The resulting pattern of interracial rape was designed to terrorize and dominate the Black community, and consequently mobilized a vigorous defense of the bodily integrity of Black women. Slave narratives by women like Harriet Jacobs highlighted the sexual vulnerability of Black women, which served as a focal point of Black women’s anti-slavery activism.
After the Civil War, Ida B. Wells, Fannie Barrier Williams, Anna Julia Cooper and other Black activists continued to challenge white supremacist sexual exploitation. At the same time that Black women were subject to interracial rape with very little legal recourse, Ida B. Wells argued that Black men were accused of rape as part of a larger “system of intimidation” (Wells, qtd. xviii).
Rosa Parks and her husband had hosted meetings of local defenders of the men accused in the Scottsboro case in their home in 1932. McGuire’s history of the activism of Parks and others against “sexualized violence” provides a context for the bus boycott that recasts it as “a women’s movement for dignity, respect and bodily integrity” (43).
Equal Justice and Protection
McGuire shows that already existing social and political structures in Montgomery enabled the “relative speed with which the 1955 boycott was begun.” These had been organized, in part, to seek “equal justice and protection for black women” (62, 54). One of these organizations was the Women’s Political Caucus, or the WPC, established by Mary Fair Burks in 1946 after a “run-in” with a “club wielding police officer” (63).
The WPC quickly decided to focus on registering voters. In 1950, Jo Ann Robinson took over leadership of the WPC. Like Burks, Robinson was a faculty member at Alabama State College. Under her guidance the WPC challenged segregation in city parks as well as police brutality. In 1952 they attended a City Commission meeting to protest segregation on city buses and “abuses heaped upon black female bus riders,” demonstrating years of Black women’s activism in regard to the bus system preceding the 1955 boycott (65).

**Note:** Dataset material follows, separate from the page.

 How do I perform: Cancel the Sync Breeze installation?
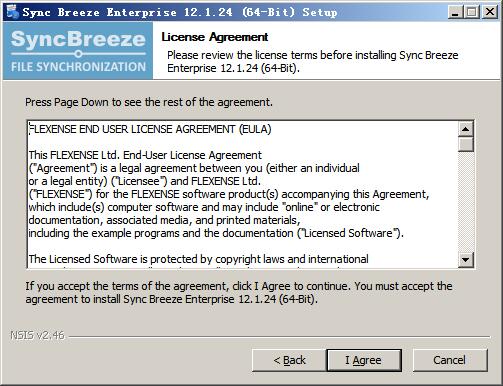[450, 360]
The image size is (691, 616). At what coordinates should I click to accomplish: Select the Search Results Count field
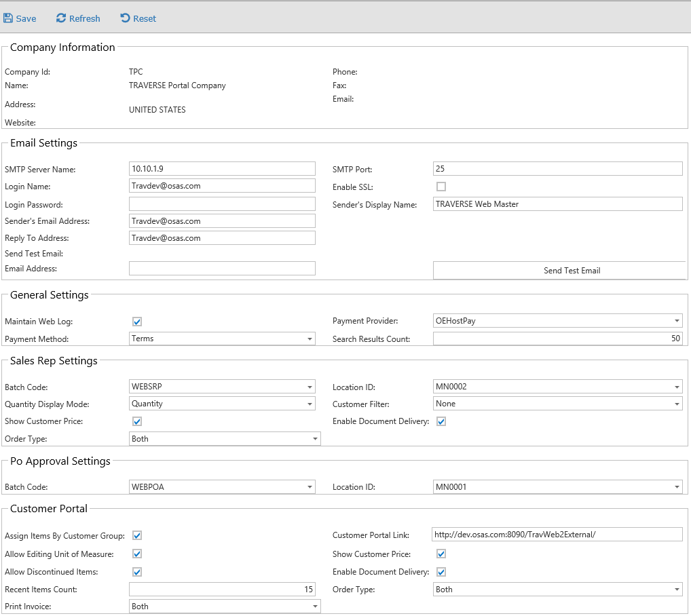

Efforts to seek justice for Black women raped by white men also proved the effectiveness of political strategies later utilized in the successful effort to desegregate the Montgomery buses. One of these women was Gertrude Perkins, raped in Montgomery in 1949 by two uniformed police officers.
Perkins sought the help of Reverend Solomon Seay, who joined with E.D. Nixon, local president of the NAACP, and other groups to form the Citizens Committee for Gertrude Perkins. Although the grand jury refused to issue indictments in this case as well, Seay identified it as critical in politicizing “all the ministers” in Montgomery (57).
Another important case was that of Flossie Hardman, a 15-year-old raped in 1951 by her employer, Sam Green, one night when he was driving her home. When an all-white jury found Green not guilty after five minutes of deliberation, Rufus Lewis, a Black veteran and local businessman who had been involved in voter registration, organized a boycott of Green’s grocery store, which was in a “primarily black neighborhood.”
The campaign succeeded in closing the store, and “established the boycott as a powerful weapon for justice and sent a message to whites that African Americans would not allow white men to disrespect, abuse, and violate black women’s bodies with impunity” (58).
In a chapter titled “There’s Open Season on Negroes Now,” McGuire discusses the backlash that followed the 1954 Supreme Court decision outlawing segregation in public education, when murder and sexual violence were used as weapons of terror against Black women and men. Segregationists insisted that “the goal of integration was ‘miscegenation’” at the same time that white men continued to rape Black women (115).
The 1955 murder of Emmett Till is infamous, but just one of the “530 acts of segregationist violence and economic intimidation against African Americans between 1954-1959” (129). McGuire says that while the period between 1956-1960 has been called the “fallow years” by one historian of the Civil Rights Movement, “federal sensitivity to world opinion, and the existence of a left-wing media that spotlighted black women’s testimony, brought the issue of white-on-black rape to the forefront of the freedom struggle,” and that campaigns for justice “led to trials and even convictions throughout the South” (130).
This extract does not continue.